文系と理系が融合している珍しい学部、広島大総合科学部の最近の卒業生に聞いたところ、在学中から「大学側の改革の意欲は感じていた」とのことだった。
第3章では、「九州大学が50年ぶりに創設した共創学部とは」、「島根大学のユニークな『フレックスターム』」、「新潟大学が期待する『自己創造型学修者』とは」、「新潟大学では全学部のほとんどの科目を受講できる」、「国立大学初の『国際教養学部』を創設した千葉大学」など多彩な動きが取り上げられている。九州大学を「地方」に組み込むのはいかがなものかという気もするが、きめ細かな目配りは長年、学習雑誌、受験雑誌に籍を置いた著者ならではといえる。大学ランキングの国内版では「地方大学」の伸長が目立つということも特記されている。
近年、日本の大学は地域ごとの「ローカル化」が進んでいるといわれる。かつて東京の大学には全国から学生が集まったが、早稲田大なども最近は首都圏出身者が中心になっているという話を聞く。大学の授業料も高くなり、有利な奨学金をもらおうにもハードルは高い。親の収入が増えない中で、自宅から通える「地方大学」へのニーズや期待感は高まっているのは確かだろう。医学部偏重で、理系の優秀な人材が地元医学部に流れる傾向もあるかもしれない。なにしろ今は京都大工学部に楽に入れるくらいの実力がないと、地方国立大の医学部には受からないのだ。

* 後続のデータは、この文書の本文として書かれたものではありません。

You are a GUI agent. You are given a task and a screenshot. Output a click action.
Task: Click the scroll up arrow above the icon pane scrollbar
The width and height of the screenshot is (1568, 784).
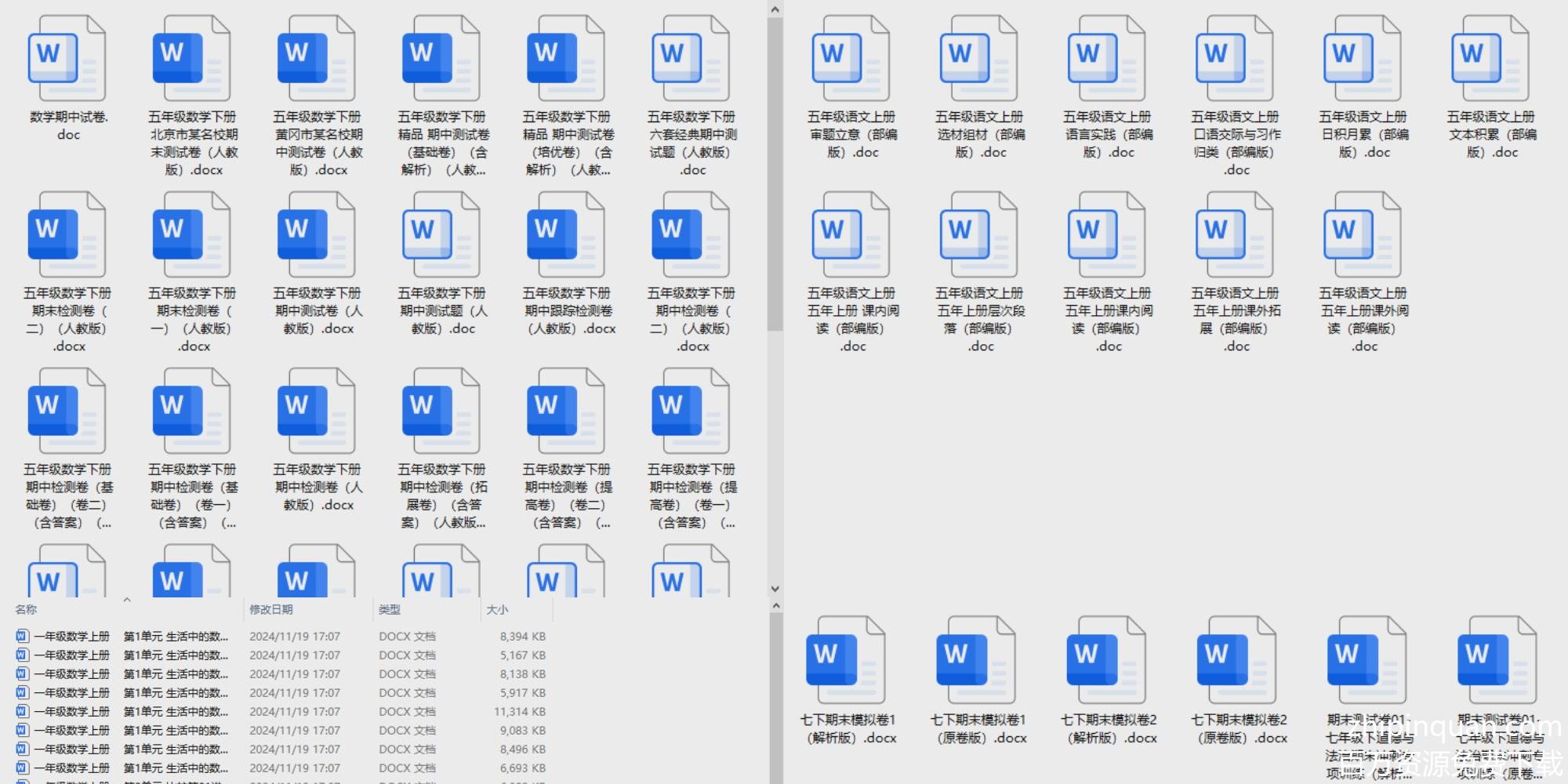[775, 9]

本書は、「地方国立大」の新しい動向を報じることを主眼としているが、その前段で、「地方大学は民主社会の"支柱"」だということを力説している。大筋、以下のような考え方だ。
民主社会は多様な社会集団が様々な役割を果たしてこそ成立する。東京一極集中を廃し、地方分権などというのも、単なる権限移譲ではなく、東京と地方という複眼で物事を見たり考えたりするための方策の一つと考えるべきだ。それゆえに、地方の視点を代表する地方大学は、地域の創生のためだけでなく、日本の民主主義の維持、もしくは再生のために必要な存在である・・・。ネット社会は一見、多彩な情報が得られるように思いがちだが、実は意図的にコントロールされた情報が広がりやすくなっている。それだけに、地方の大学の役割を存分に発揮させることがますます大切になっている・・・。
以上のように木村さんは、単に地方国立大学の健闘ぶりをとらえて称揚するというのではない。これからの日本全体を考える上で、地方の存在感や声を大きくさせるために、地方国立大学の役割をことのほか重視しているところが新鮮だ。つまり本書は、望ましい社会の在り方としての「日本再生」の処方箋を説く一冊でもあるのだ。
BOOKウォッチは関連で、『日本社会のしくみ』(講談社現代新書)、『京大的アホがなぜ必要か』(集英社新書)、『東大を出たあの子は幸せになったのか』(大和書房)、『東大生の本の「使い方」』(三笠書房)、『海外で研究者になる』(中公新書)、『書評キャンパスat読書人2017』(読書人刊)なども紹介している。
本書は広島大や新潟大、千葉大の生協書籍部で特に売れる本だと思う。